With the second fastest speed of urban expansion among eight regions, urban lands in South China expanded by 15.49 times in the past 50 yr. By establishing the Shenzhen Special Economic Zone, the open degree of South China was strengthened. Furthermore, the strategy of ‘Developing the Eastern Coastal Areas First’ greatly stimulated the rapid development of this region and resulted in its high-speed expansion that appeared as early as the late 1980s, and its subsequent expansion process was basically synchronized with that of East China. However, due to its small per capita land areas and limited space for expanding, and the efficient implementation of the new urbanization and the urban-rural integration, the gap of urban expansion in South China with the seven other regions narrowed down gradually.
Central China was deeply affected by the ‘Rise of Central China’ strategy. On December 26, 2016, ‘To promote the rise of Central China in the 13th Five-Year Plan’ was issued by the National Development and Reform Commission. The urban expansion process of this region was further stimulated by strengthening the status of provincial capitals, such as Changsha, and supporting the development of Wuhan and Zhengzhou as national central cities. Since the 1970s, urban lands in Central China have expanded by 6.52 times. Furthermore, the implementation of the strategy of ‘Rise of Central China’ also effectively reduced the imbalance of urban development between the east and central regions. Even after 2010, the speed of urban expansion in Central China began to significantly overtake that in North China, East China, and South China.
The implementation of the ‘Western Development’ strategy was the main driving force for the growth of urban lands in Southwest China. From the 1970s to 2020, urban lands in this region expanded by 11.25 times with its average speed higher than the national level. Before 2008, the speed of urban expansion in this region was lower than the national average, whereas fluctuated frequently and became higher than the national average in the following 10 yr. Therefore, the execution of the ‘Western Development’ strategy was effective and can reduce the imbalance of urban development between the east and the west to a certain degree.
Though Northeast China had a good economic basis in the 1970s, its urban expansion was not the most obvious on the whole. From the 1970s to 2020, urban lands in this region increased by 2033.92 km2, 4.22 times of that in the early stage of monitoring; and experienced one continuous acceleration stage in the 1970s, a low-speed and steady expansion stage from the 1980s to the early and middle 1990s, a rapid acceleration stage in the late 1990s, an acceleration stage in the first decade of the 21st century, and a deceleration stage in the first decade of the 21st century. On September 29, 2003, the ‘Northeast Revitalization Strategy’ was officially initiated. However, urban development responding to the implementation of this strategy was not intuitive and significant. The expansion speed of urban lands in this region was lower than the national level for most of the time.

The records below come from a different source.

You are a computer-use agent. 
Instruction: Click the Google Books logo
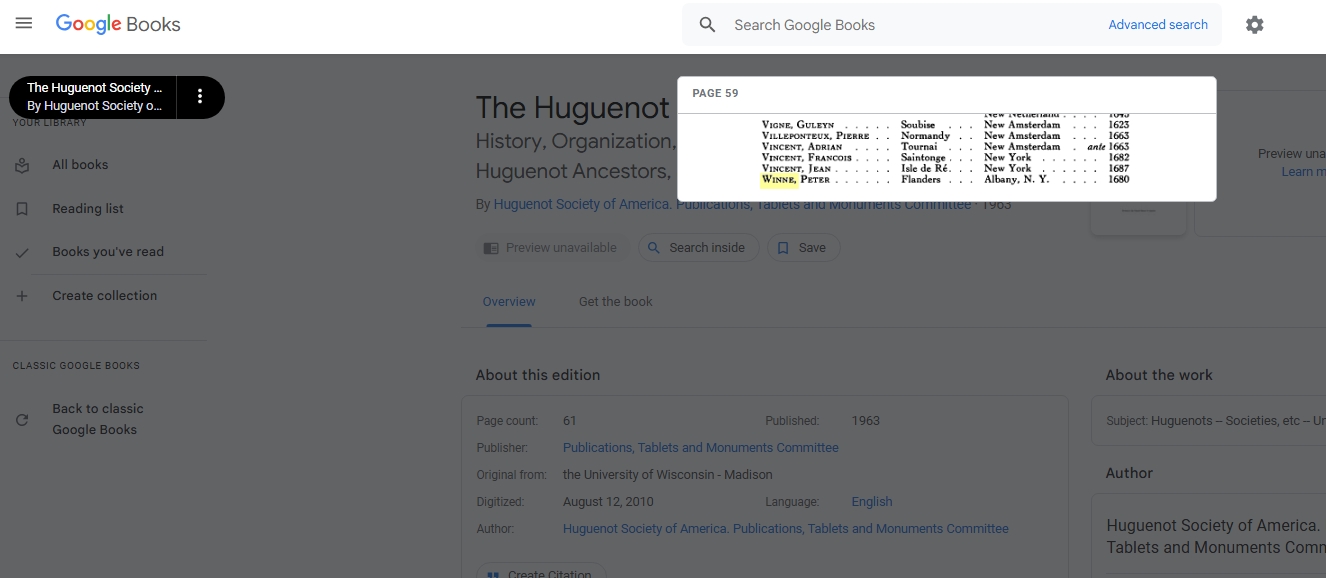[118, 24]
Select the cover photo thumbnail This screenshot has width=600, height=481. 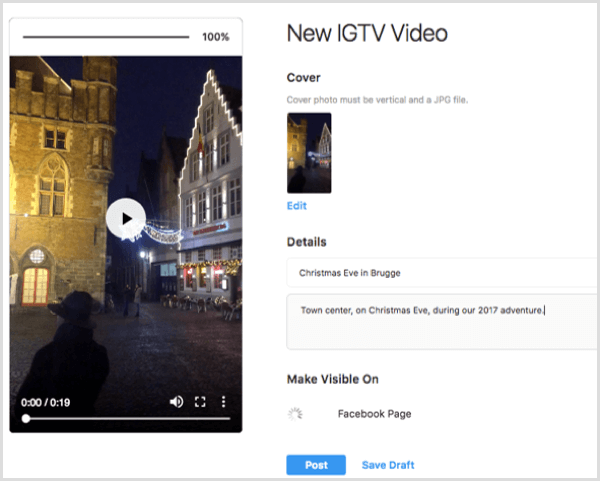click(x=309, y=152)
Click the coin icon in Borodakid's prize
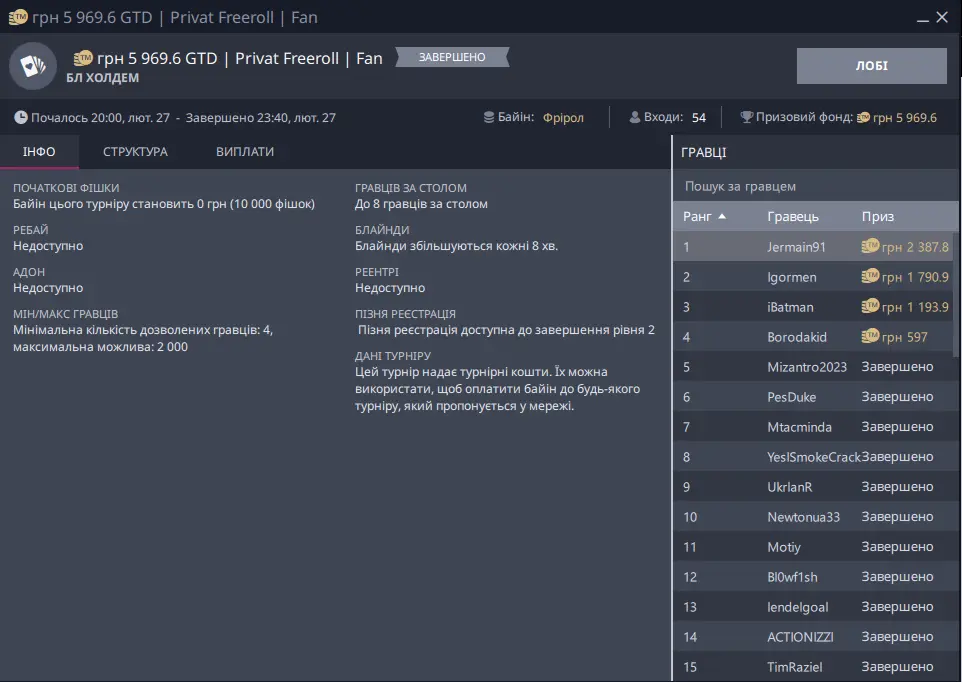The height and width of the screenshot is (682, 962). (870, 337)
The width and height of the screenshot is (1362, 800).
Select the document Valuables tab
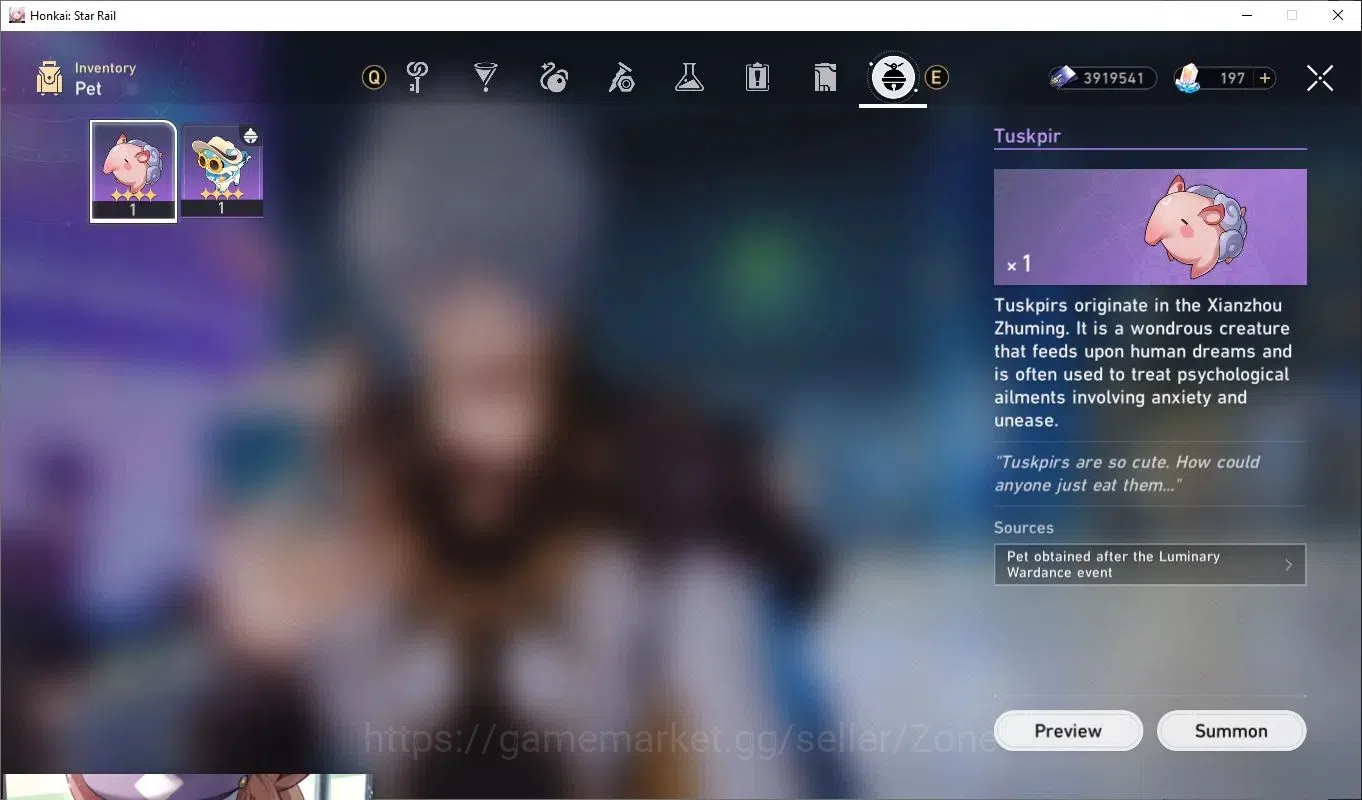[825, 77]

Benefiting from the implementation of ‘developing the eastern coastal areas first’ strategy, urban lands in North China increased by 5.72 times in the past five decades, and its urban expansion process was basically consistent with the national trend. Note that the ‘Beijing-Tianjin-Hebei Coordinated Development’ strategy was executed effectively. After 2010, urban expansion fluctuated significantly, and the focus of urban development transformed from the simple urban spatial expansion to the urban coordinated development.

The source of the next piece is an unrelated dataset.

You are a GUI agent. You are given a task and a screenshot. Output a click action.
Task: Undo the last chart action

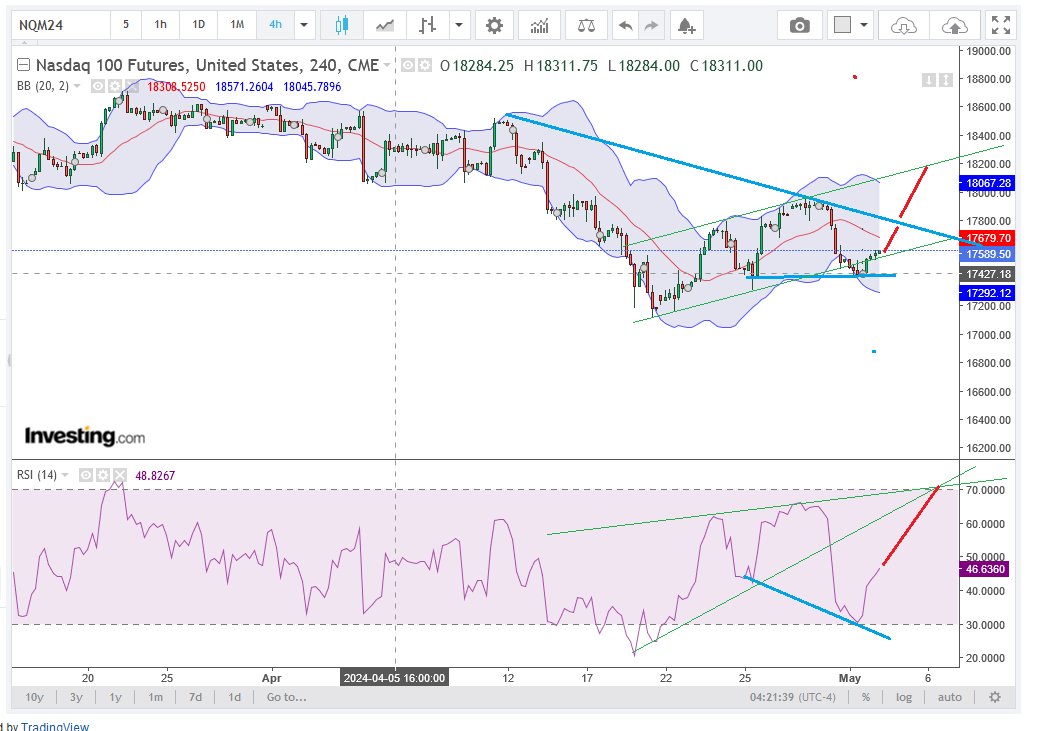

With scarce precipitation, arid climate, sparse population, and an economic structure dominated by resource-based industry and traditional agriculture, urban expansion in Northwest China has insufficient inherent geographical advantages. Therefore, in the early stage of monitoring, the scales of urban lands in this region were generally small, reaching only 259.13 km2. Compared with other regions, the speed of urban expansion in this region was the second slowest, and the time of entering the rapid expansion stage was relatively late. Its speed of urban expansion was generally lower than the national average. Before 2005, the gap of its urban expansion speed with the national average increased continuously. Since then, the gap narrowed down and even surpassed the national average in 2013. This result was directly related to the in-depth implementation of the ‘Western Development’ strategy and the extensive construction of the New Silk Road. However, in the next seven years, the speed of urban expansion in this region presented a decreasing trend, which was correlated to the implementation of the ‘New-type Urbanization’ and ‘Optimizing the Spatial Pattern of Land’ strategies.

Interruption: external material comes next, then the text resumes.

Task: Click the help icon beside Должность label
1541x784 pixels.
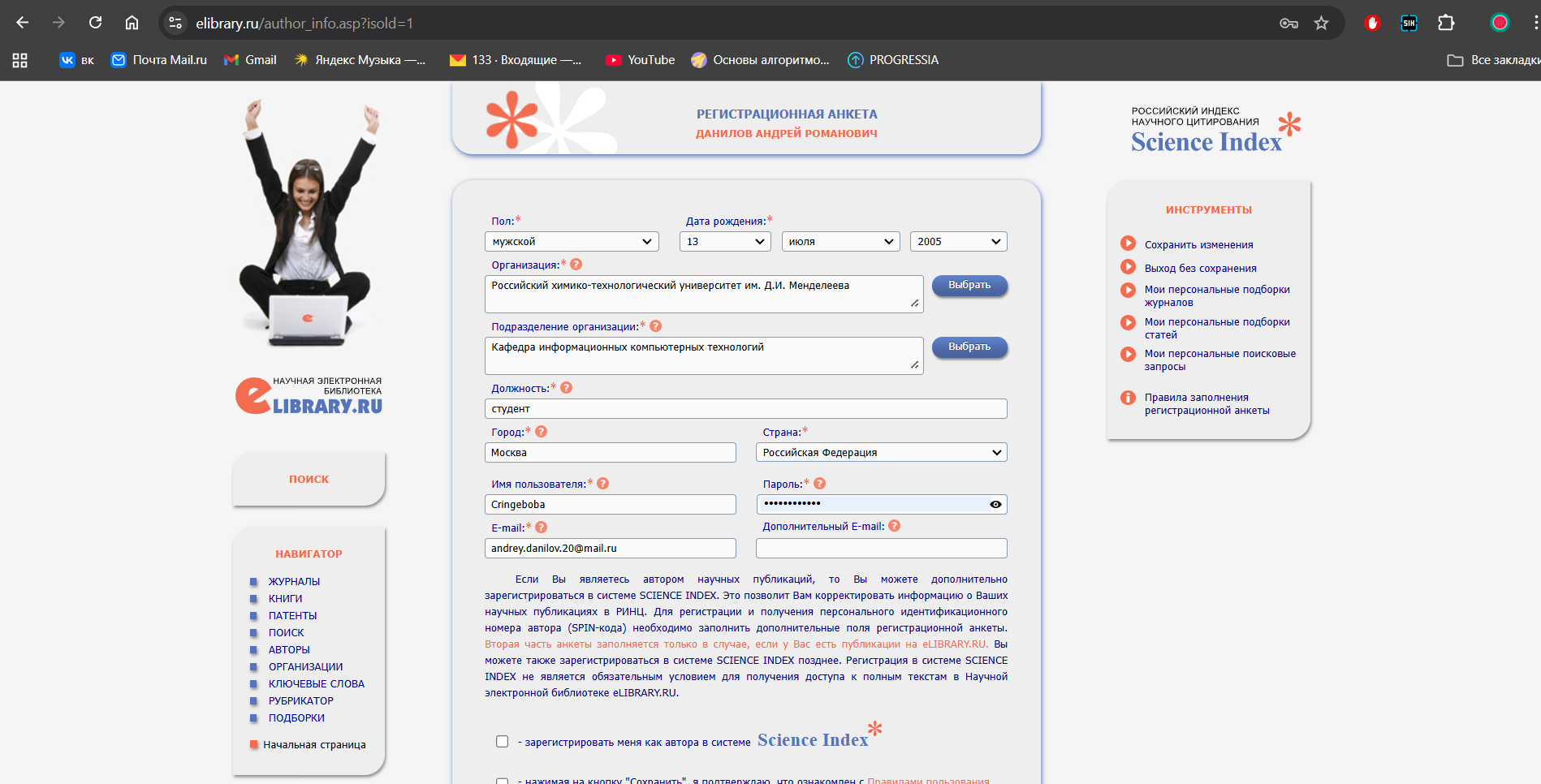Action: pos(567,388)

The urbanization levels of the HMT region were higher than those of the seven other regions in the 1970s because of historical reasons. However, resulting from geographical conditions, urban lands in this region lacked abundant space for expansion, and their scales were generally small. In the 1970s, only urban lands measuring 234.48 km2 existed, and the increase of this value was not evident. By 2020, urban lands expanded to 526.48 km2, which was 2.25 times of that in the initial monitoring period. Overall, the speed of urban expansion in the HMT region presented a decreasing trend, which was obviously different from other regions.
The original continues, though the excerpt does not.